Left Outer Join query:
SELECT *
FROM Table1 a
LEFT OUTER JOIN Table2 b ON a.ID = b.ID;

returns the following results in either Azure Databricks SQL or Microsoft T-SQL:

Left Outer Join

LEFT SEMI JOIN

Left Semi Join query in Azure Databricks:
SELECT *
FROM Table1 a
LEFT SEMI JOIN Table2 b ON a.ID = b.ID;

returns the following results in Azure Databricks SQL:

Left Semi Join

Differences from LEFT OUTER JOIN:

  1. The rows from Table1 with ID = 3 are omitted, because there is no match for them in Table 2.
  2. The rows from Table1 with ID = 4 are not duplicated, because the query only checks to see if there is at least one match in Table2; it does not return all matches.
  3. The columns from Table2 are omitted, because they are only used for filtering the data from Table1.
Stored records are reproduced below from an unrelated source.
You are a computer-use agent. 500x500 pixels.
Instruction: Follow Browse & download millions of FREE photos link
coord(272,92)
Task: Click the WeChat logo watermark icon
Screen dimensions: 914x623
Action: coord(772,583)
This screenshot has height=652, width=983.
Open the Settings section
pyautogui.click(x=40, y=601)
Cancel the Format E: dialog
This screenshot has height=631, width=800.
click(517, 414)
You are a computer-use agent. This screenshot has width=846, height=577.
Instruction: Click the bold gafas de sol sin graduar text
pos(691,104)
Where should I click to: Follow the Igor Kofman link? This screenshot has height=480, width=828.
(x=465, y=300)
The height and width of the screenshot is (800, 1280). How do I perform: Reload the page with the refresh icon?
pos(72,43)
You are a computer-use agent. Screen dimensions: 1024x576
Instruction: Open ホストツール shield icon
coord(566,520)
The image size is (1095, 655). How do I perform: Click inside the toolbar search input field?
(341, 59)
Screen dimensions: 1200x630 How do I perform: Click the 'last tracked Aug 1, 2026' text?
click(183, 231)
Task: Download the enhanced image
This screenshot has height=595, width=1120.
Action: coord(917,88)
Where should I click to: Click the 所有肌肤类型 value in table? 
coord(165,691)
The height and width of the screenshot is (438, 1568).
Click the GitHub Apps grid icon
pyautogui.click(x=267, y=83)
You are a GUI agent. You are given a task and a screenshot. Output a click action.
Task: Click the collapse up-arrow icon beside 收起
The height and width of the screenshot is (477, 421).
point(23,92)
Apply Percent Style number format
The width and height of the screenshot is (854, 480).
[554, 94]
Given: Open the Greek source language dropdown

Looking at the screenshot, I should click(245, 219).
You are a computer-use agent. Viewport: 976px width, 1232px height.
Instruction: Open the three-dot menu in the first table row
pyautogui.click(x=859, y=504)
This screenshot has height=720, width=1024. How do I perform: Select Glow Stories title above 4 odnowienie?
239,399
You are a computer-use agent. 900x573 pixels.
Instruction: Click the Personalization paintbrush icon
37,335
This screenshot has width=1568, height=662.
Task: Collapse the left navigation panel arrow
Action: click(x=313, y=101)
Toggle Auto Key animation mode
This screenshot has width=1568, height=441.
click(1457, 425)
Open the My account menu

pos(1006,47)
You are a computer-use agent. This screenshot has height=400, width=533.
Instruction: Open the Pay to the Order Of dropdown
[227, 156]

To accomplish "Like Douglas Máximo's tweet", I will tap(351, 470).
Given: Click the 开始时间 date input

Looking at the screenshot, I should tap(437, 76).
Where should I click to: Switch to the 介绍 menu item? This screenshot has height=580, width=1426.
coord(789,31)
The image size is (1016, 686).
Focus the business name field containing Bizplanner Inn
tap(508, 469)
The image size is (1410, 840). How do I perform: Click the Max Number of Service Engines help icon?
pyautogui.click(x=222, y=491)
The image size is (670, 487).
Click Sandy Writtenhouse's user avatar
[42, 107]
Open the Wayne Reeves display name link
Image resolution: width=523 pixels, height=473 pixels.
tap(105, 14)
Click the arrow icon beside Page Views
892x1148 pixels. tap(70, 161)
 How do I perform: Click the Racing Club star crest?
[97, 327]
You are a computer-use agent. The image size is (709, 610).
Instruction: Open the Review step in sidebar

 To achieve the same results from Microsoft T-SQL would require a query like this:

LEFT SEMI JOIN query equivalent in T-SQL:
SELECT *
FROM Table1 a
WHERE EXISTS (SELECT * FROM Table2 b WHERE a.ID = b.ID);

LEFT ANTI JOIN

Left Anti Join query:
SELECT *
FROM Table1 a
LEFT ANTI JOIN Table2 b ON a.ID = b.ID;

produces the following results in Azure Databricks SQL:

Left Anti Join

Differences from LEFT OUTER JOIN:

  1. Only the rows from Table1 with ID = 3 are included, because they do NOT have a match in Table2.
  2. The columns from Table2 are omitted, because they are only used for filtering the data from Table1.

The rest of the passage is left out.